Scalia Says Gun Control Is Heading To Supreme Court
BY Herschel Smith11 years, 10 months ago
Conservative Justice Antonin Scalia, decrying America’s demonization of guns, is predicting that the parade of new gun control laws, cheered on by President Obama, will hit the Supreme Court soon, possibly settling for ever the types of weapons that can be owned.
Scalia, whose legacy decision in the 2008 case of District of Columbia vs. Heller ended the ban on handguns in Washington, D.C., suggested that the Constitution allows limits on what Americans can own, but the only example he offered was a shoulder-launched rocket that would bring down jets.
And the wily judge suggested to an audience of Smithsonian Associates at George Washington University’s Lisner Auditorium Tuesday night that he is not just preparing for a new gun control challenge, but that he’s softening up one of his liberal colleague on guns.
The long-time duck hunter revealed that he’s taken Obama appointee Elena Kagan hunting several times, the last being for big game in Wyoming where she shot a whitetail doe. “She dropped that doe with one shot,” he said during an event that featured questions from NPR’s court reporter Nina Totenberg.
[ … ]
Scalia explained why he wrote Heller, but wouldn’t discuss current gun control limits in Congress and the states. “There are doubtless cases on the way up,” he said, adding that limits on what weapons can be owned will likely be part of any new decision. “There are doubtless limits, but what they are we will see.”
Commentary
Good. Let’s rock. Let’s get on with the preservation or diminution of our rights and freedoms. Time is wasting. It’s time to revisit the decisions in Heller and McDonald, not because, as Justice Ginsburg thinks, there might be a reversal of Heller on the horizon with a “future, wiser court,” but because Heller didn’t go far enough. The Supreme Court recognized our right to ownership of firearms, but didn’t specifically broach the issue of “bearing” those arms, i.e., carrying them for personal defense.
This relationship that appears to be developing between Scalia and Kagan is, I’m sure, very sweet and and all of that, but I wouldn’t count on her vote. Furthermore, the whole issue of duck hunting concerns me. The Second Amendment, as Scalia knows, isn’t about duck hunting, or deer hunting, or any other “sporting purpose.” The sporting purposes test imposed by the last round of onerous firearms laws, and enforced by the ATF, is entirely unconstitutional. I have said before that I think the test is misapplied, and that if it is a firearm, it has a sporting purpose. But proliferation of this test through the judiciary (from some future decision) is cowardly because it doesn’t formally recognize the truth, and that is that the second amendment exists in order to ameliorate tyranny.
But for the courts, just remember that we firearms owners aren’t likely to have any more respect for confiscatory policies (or anything that can enable confiscation such as universal background checks), onerous policies (such as counting the number of cartridges I can put in my magazine), or unconstitutional tests (like sporting purposes) coming from the courts than we would if it came from the Congress or the President.
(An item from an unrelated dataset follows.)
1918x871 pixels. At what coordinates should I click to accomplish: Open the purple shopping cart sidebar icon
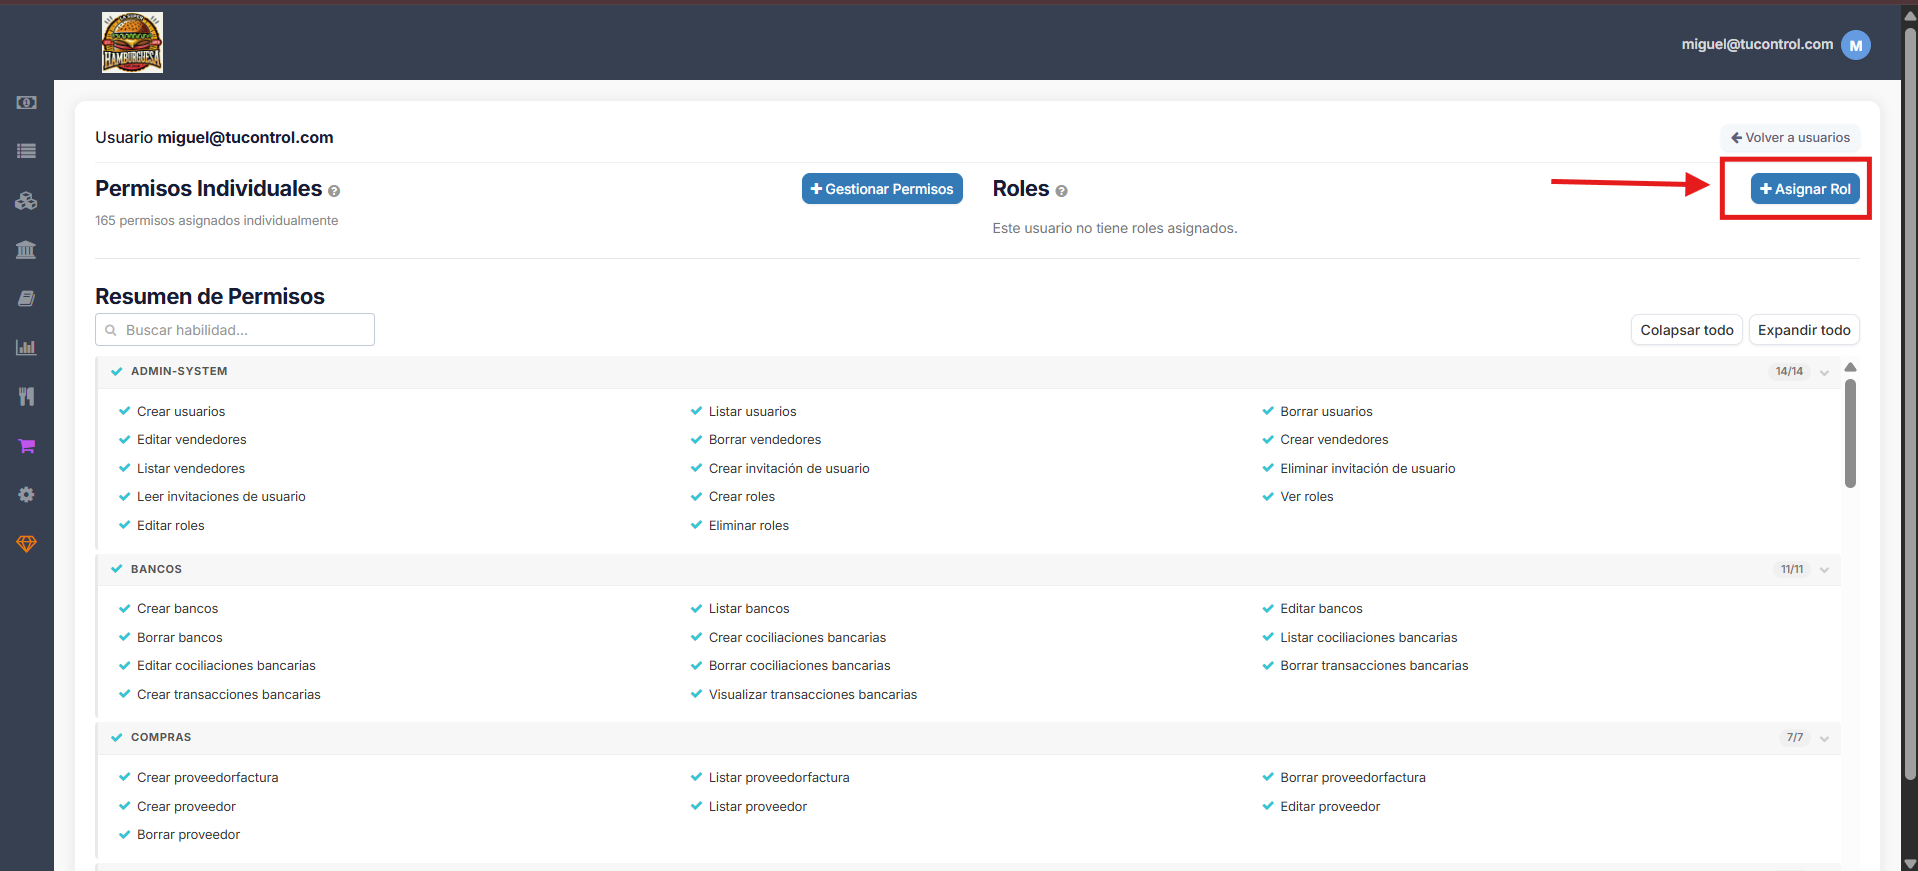(26, 446)
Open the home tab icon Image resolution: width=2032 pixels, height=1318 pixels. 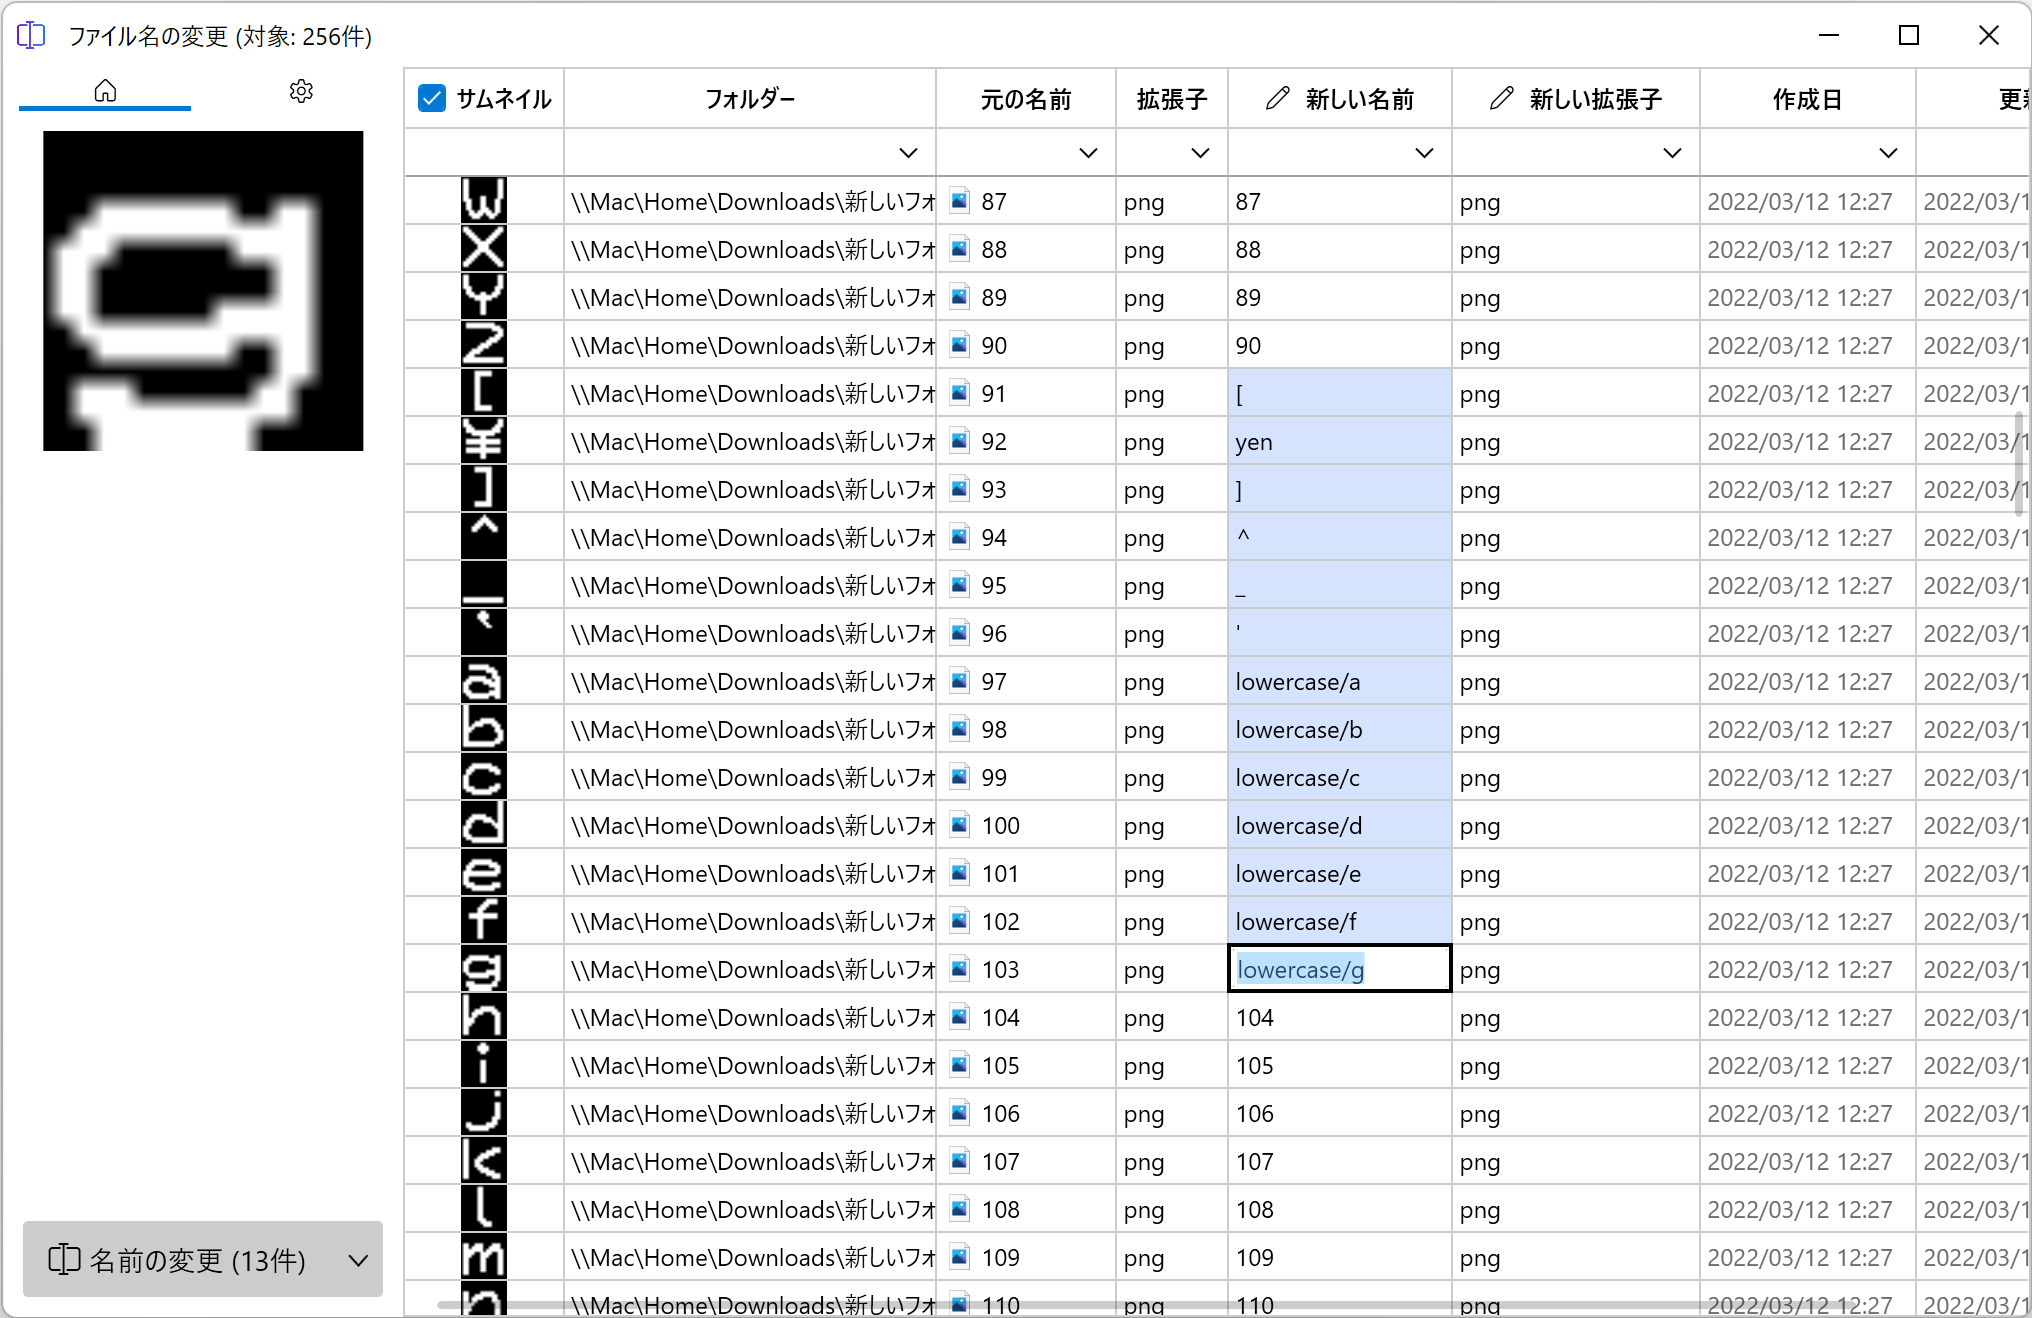[x=105, y=91]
And just for the record, the Supreme Court became a laughingstock over the decision on Obamacare. You wouldn’t want to put the final nail in the coffin holding your honor or respectability, would you?
Be very careful. Think wisely. Don’t start things you cannot stop.
UPDATE: Thank you for the visit on this article. It is timely and important.
On February 14, 2013 at 1:28 am, jj said:
Hey Scalia, since you’re checking up on Mr. Smith, any word on the whereabouts of John Roberts integrity? or his balls?
On February 15, 2013 at 10:40 am, Chuck said:
Now that’s funny right there; I don’t care who you are.